What is Recency Bias and Why is it Bad For Retrospectives?




If you’re on an agile software development team, you should be having regular retrospectives. Having retrospectives is like eating your veggies for your scrum team; without them you can’t grow big and strong.

So we are going to assume that you do participate in retrospective meetings. Almost everyone I know who does is constantly complaining about the same recurring problem. They sit down in the retro meeting, go to write out their sticky notes or retro items to talk about, and cant. Think. Of. Anything.
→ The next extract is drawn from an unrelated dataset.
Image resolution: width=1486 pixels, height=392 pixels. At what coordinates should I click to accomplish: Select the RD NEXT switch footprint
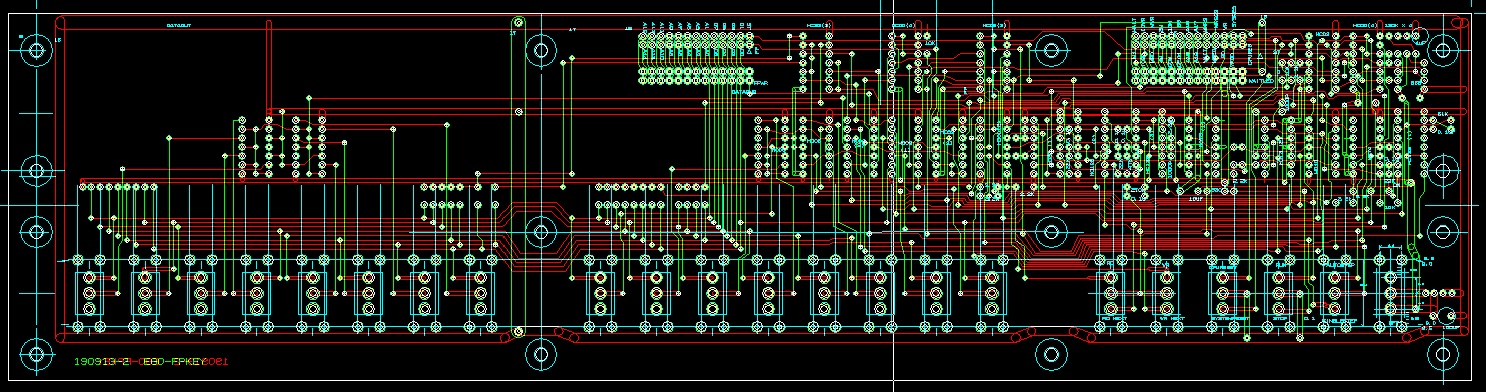tap(1109, 293)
The timer is ticking away, and nothing is coming to mind. Your mind might start to wander. Well, we had stand-up earlier today, what did people talk about then? AH! Suddenly three things come to mind and you jot them down. By the end of your retro writing period, you’ve got almost no retro topics to talk about and almost all of them happened in the last few days. Everyone on the team shares their items and the same thing happened, everyone is talking about things that already occurred in the past, but next to nothing comes up from the beginning of the sprint.


Questions pop up:

“What did we DO in the beginning of the sprint?

What went wrong in the first few days?

What did we absolutely NEED to talk about that I can’t remember at all?

How is this even possible, I remember we had a prod incident and it was a terrible experience, I just can’t remember what it was.”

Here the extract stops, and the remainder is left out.